The equation $$x^x=\frac{1}{\sqrt 2},x\in \mathbb R$$
has two obvious solutions $0.5$ and $0.25$
One can easily prove they are the only ones using differential calculus.
Is there any natural algebraic manipulation that would lead to finding these solutions ?
Using the Lambert W function, which is the inverse of $f(x)=xe^x$, we get $$ \begin{align} x^x&=a\\ x\log(x)&=\log(a)\\ \log(x)e^{\log(x)}&=\log(a)\\ \log(x)&=\mathrm{W}(\log(a))\\ x&=e^{\mathrm{W}(\log(a))} \end{align} $$ There are an infinite set of complex branches of the Lambert W function corresponding to the multiple solutions of $xe^x=y$. There is one real branch for $y\gt0$ and two real branches for $y\lt0$.
In the question at hand, $\log\left(\frac1{\sqrt2}\right)\lt0$, so we get two real branches, giving the answers $\frac12$ and $\frac14$ for $x^x=\frac1{\sqrt2}$ .
I gave an algorithm for computing the real branches of Lambert W in this answer.
One natural thing to try is taking logarithms.
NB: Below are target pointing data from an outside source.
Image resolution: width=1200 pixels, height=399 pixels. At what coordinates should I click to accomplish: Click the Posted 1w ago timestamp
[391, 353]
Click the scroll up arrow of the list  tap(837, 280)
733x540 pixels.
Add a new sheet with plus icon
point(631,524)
This gives
$$x\log x = \log\left({1\over\sqrt2}\right)={1\over2}\log\left({1\over2}\right)$$
from which the solution $x=1/2$ stands out. One would likewise find the solution $x=1/3$ for the equation
$$x^x = {1\over\sqrt[3]3}$$
The other solution, $x=1/4$, however, can be traced to the fact that $2^2=2\times2$, so that
$${1\over4}\log\left({1\over4}\right)={1\over4}\log\left({1\over2^2}\right)={2\over4}\log\left({1\over2}\right)={1\over2}\log\left({1\over2}\right)$$
There is no correspondingly nice relationship when the $2$'s are replaced by $3$'s.
Nope; $x^x$ is a (non-elementary) transcendental function so, in general, an equation involving it has no algebraic solution.
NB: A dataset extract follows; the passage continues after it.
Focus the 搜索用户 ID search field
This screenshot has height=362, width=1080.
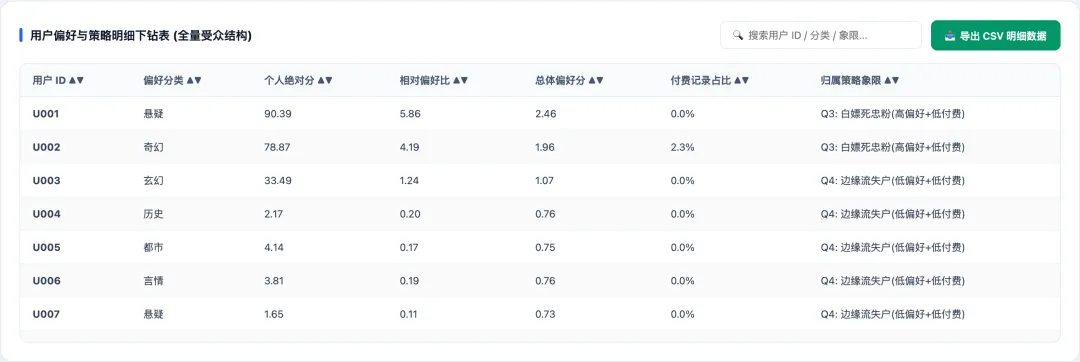pyautogui.click(x=820, y=35)
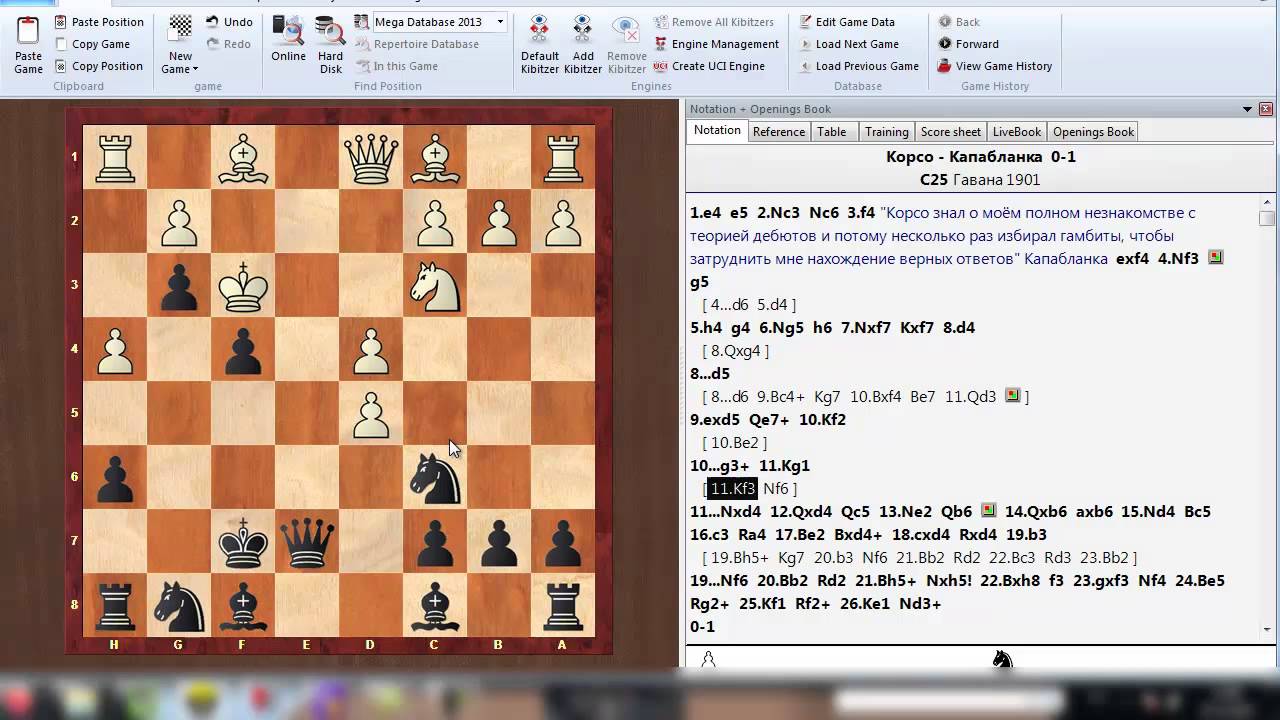Switch to the Openings Book tab

coord(1093,132)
In fact, it is a special case of the equation $x^x = y^y$ with $x \neq y$, showing (1/2,1/4) is a solution. To find other rational solutions of this equation, one does not need differential calculus.
Set $x = y^s$, so
$x^x = (y^s)^{y^s} = y^{s.y^s} = y^y$ iff
$s.y^s = y$ iff
$y^{(s-1)} = (1/s)$ iff
$y = (1/s)^{1/(s-1)}$
Note that y is rational iff $1/(s-1) = N$ is a natural number, hence solving for $s$ gives,
$s = 1 + 1/N = (N+1)/N$, giving
$y = [{N \over N+1}]^N$ and
$x = y^s = [{N \over N+1}]^{(N+1)}$
Note that with these $x$ and $y$, $x^x = y^y = [{N \over N+1}]^{N^{(N+1)} \over (N+1)^N}$
For $N=1$ we get $(x(1),y(1)) = (1/2, 1/4)$, hence $(1/2)^{(1/2)} = (1/4)^{(1/4)} = \sqrt 2$
For $N=2$ we get $(x(2), y(2)) = (4/9, 8/27)$, hence
$(4/9)^{(4/9)} = (8/27)^{(8/27)} = (2/3)^{(8/9)} = ({256 \over 6561})^{(1/9)} = 0.69738... $
etc.
Sometimes you will see the Lambert W-function (or some branch thereof) invoked to handle such questions.